The president's invitation, which was described by congressional sources as a briefing and not a negotiating session, was sent to the top two party leaders in both the Senate and the House of Representatives. It was unclear whether leaders would attend the briefing, which is set for Wednesday, one source said. The White House did not immediately respond to a request to comment on the briefing's specifics.
The House and Senate will reconvene briefly on Wednesday to mark the last day of the Republican-controlled 2017-2018 Congress, with no signs of a workable plan to end the shutdown of about a quarter of the federal government, affecting roughly 800,000 workers.
On Thursday, when Democrats take control of the House, they plan to approve a two-part spending package meant to end the shutdown. But its prospects are grim in the Republican-led Senate, which previously approved similar measures on the floor or in committee but has since fallen in line with Trump's wall funding demands.
The legislation sets the stage for the first major battle of the new Congress between House Democrats led by Nancy Pelosi and Republican Senate Majority Leader Mitch McConnell.
"Border Security and the Wall 'thing' and Shutdown is not where Nancy Pelosi wanted to start her tenure as Speaker! Let’s make a deal?" Trump tweeted on Tuesday.

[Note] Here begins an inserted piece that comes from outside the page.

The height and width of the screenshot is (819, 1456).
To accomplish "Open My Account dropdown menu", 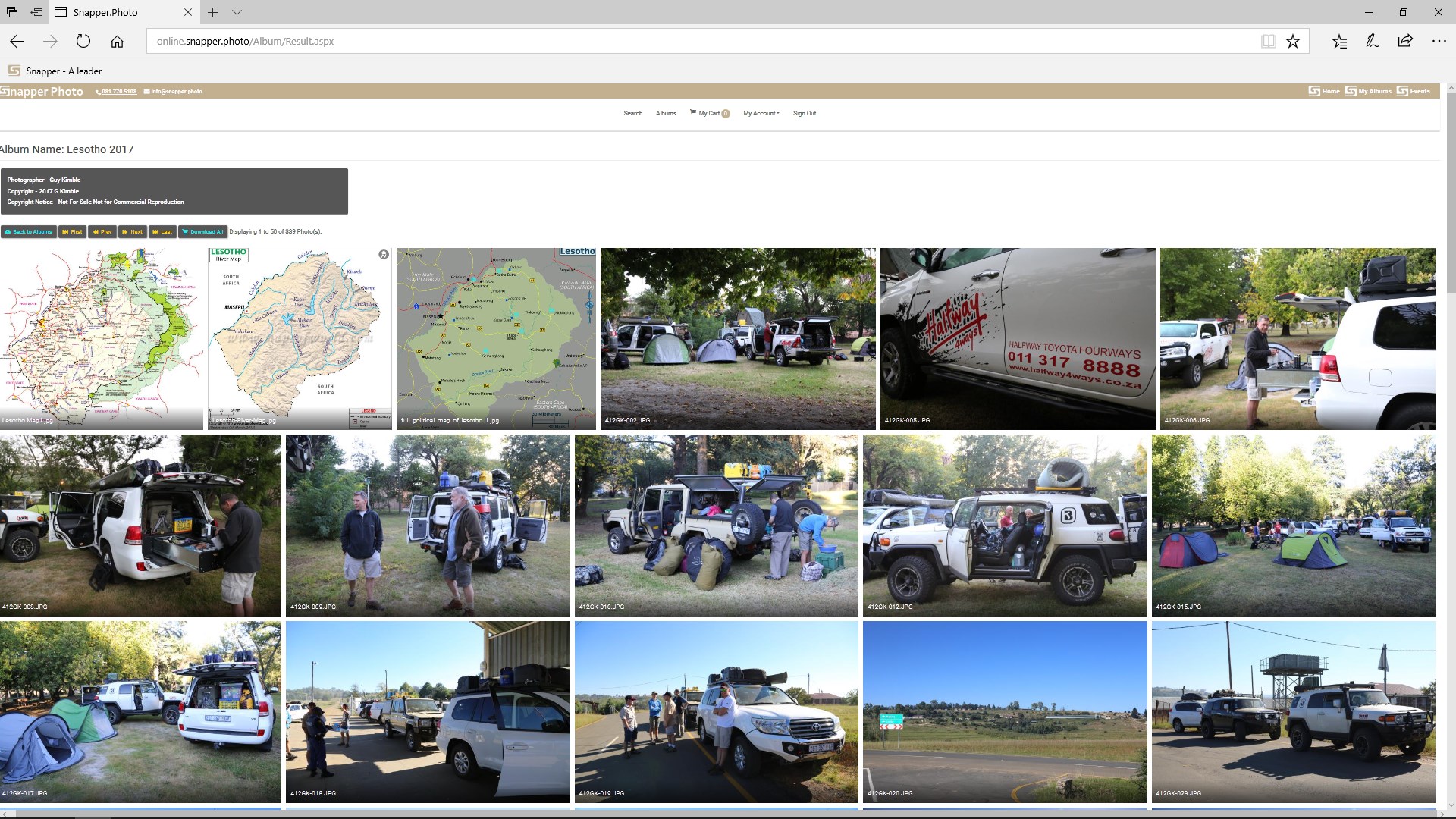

Trump triggered the shutdown, which began on Dec. 22, by insisting that $5 billion for funding a border wall be part of any spending measure.
Trump calls the wall crucial to curbing illegal immigration, echoing his 2016 presidential campaign pledge. During his run for the White House, Trump insisted Mexico would pay for the wall.
The Democrats' two-part package includes a bill to fund the Department of Homeland Security at current levels through Feb. 8 and provide $1.3 billion for border fencing and $300 million for other border security items including technology and cameras.
The second part of the package would fund federal agencies that are now unfunded, such as the Justice, Commerce and Transportation departments, through Sept 30, the end of the federal fiscal year.
The House Democrats' measure does not contain the $5 billion Trump wants. McConnell has said Senate Republicans will not approve a spending measure not supported by Trump.